Das Gegenteil muss gefordert werden. Es braucht in Anbetracht von massivem Stellenabbau in vielen Teilen der Industrie eine drastische Arbeitszeitverkürzung bei vollem Lohnausgleich. Dasselbe gilt für die Berufe im öffentlichen Dienst und anderen, in denen die Beschäftigten schon jetzt nicht mehr wissen, wie sie den Arbeitstag physisch und/oder psychisch gesund überstehen sollen.
Es ist auch nötig, in den Betrieben Aufklärung zu betreiben. Denn zum einen betreibt die Regierung eine unehrliche Propaganda, mit der sie dreist behaupten, sie wollten endlich eine Viertage-Woche (mit jeweils 10 Stunden am Tag) einführen.
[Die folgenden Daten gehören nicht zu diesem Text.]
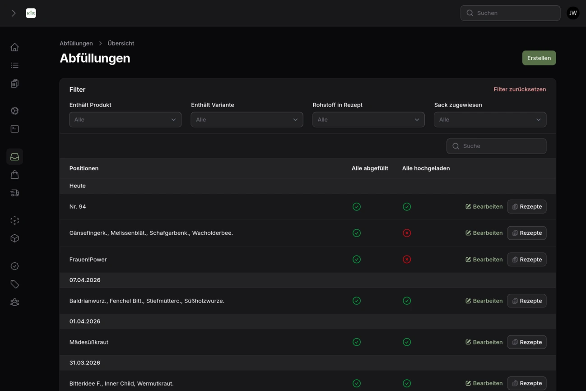Open the user group sidebar icon

pos(14,302)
Es ist richtig, dass die DGB-Webseite darüber aufklärt, dass solche Verträge bereits jetzt möglich sind (siehe auch https://www.dgb.de/gute-arbeit/arbeitszeit/#c23298). Doch wir müssen weiter gehen: Die Forderung nach einer Vier-Tage-Woche ist unsere und natürlich mit dem Kampf für eine drastische Verkürzung der Arbeitszeiten bei vollem Lohn- und Personalausgleich verbunden.
In der aktuellen Debatte wird so getan, als ob die Wirtschaft leide, weil zu wenig gearbeitet würde. Welch eine Farce, in Anbetracht von 1,3 Milliarden Überstunden im Jahr 2023, von denen nicht einmal die Hälfte bezahlt wurden! Die Gewerkschaften müssen klar und deutlich sagen: alle arbeitenden Menschen haben nicht nur ein Anrecht auf Ruhezeiten, in denen sie außer Schlafen und Mahlzeiten auch noch Sorgearbeit oder ihren Haushalt unterbringen. Genauso haben sie ein Recht auf Freizeit für Freunde, Familie und Hobbies und außerdem dafür dass sie sich am politisch-gesellschaftlichen Leben beteiligen können!
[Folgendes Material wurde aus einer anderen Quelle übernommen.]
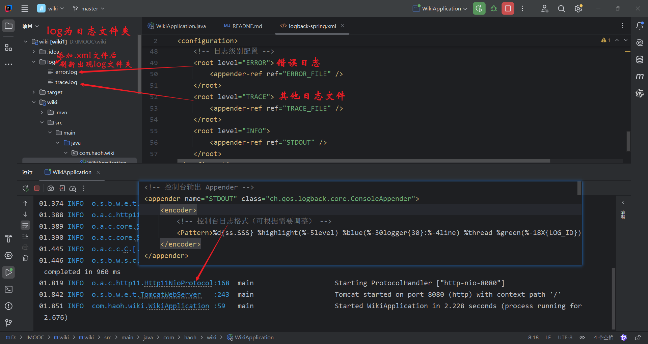Open the master branch dropdown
Aufgrund schlechter Löhne sagen leider aktuell auch viele Beschäftigte, dass sie froh sind, wenn sie durch längere Arbeitszeiten mehr Geld verdienen können. Auch darauf gibt es natürlich eine klare Antwort! Auch hier müssen die Gewerkschaften klar machen, dass sie den Kampf für höhere Löhne, geringere Arbeitszeiten und dadurch auch bessere Arbeitsbedingungen aufnehmen.
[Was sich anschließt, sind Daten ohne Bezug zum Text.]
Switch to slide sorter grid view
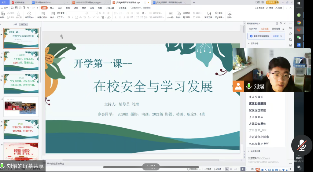The image size is (313, 172). pyautogui.click(x=230, y=169)
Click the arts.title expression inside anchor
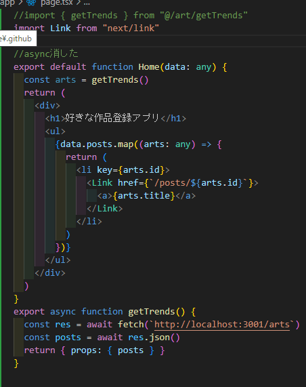This screenshot has width=306, height=387. (x=144, y=196)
Auch der Kampf für die 35-Stunden-Woche in den 1980iger Jahren hat viele Vordiskussionen in den Gewerkschaften gebraucht. Erst mussten Mehrheiten auf gewerkschaftlichen Konferenzen (auch gegen die Vorstände) gewonnen werden, und dann auch in den Betrieben, bis eine Streikfähigkeit erreicht wurde. Diese gewerkschaftliche Arbeit muss jetzt geleistet werden, wenn wir nicht zulassen wollen, dass diese Bundesregierung ihren Angriff auf die Rechte der Arbeiter*innenklasse durchsetzen kann. Weitere Angriffe liegen in den Schubladen der Merz-Klingbeil-Regierung. Alle Kräfte müssen angestrengt werden, um eine strategische Niederlage für die arbeitende Bevölkerung und die Gewerkschaftsbewegung zu verhindern.
Eine solche Kampagne würde den Nutzen und die Ziele der Gewerkschaften wieder ins Bewusstsein auf breiter Ebene ins Bewusstsein bringen und es wäre möglich, auf dieser Basis in den Betrieben neue Aktive aufzubauen sowie Mitglieder zu gewinnen.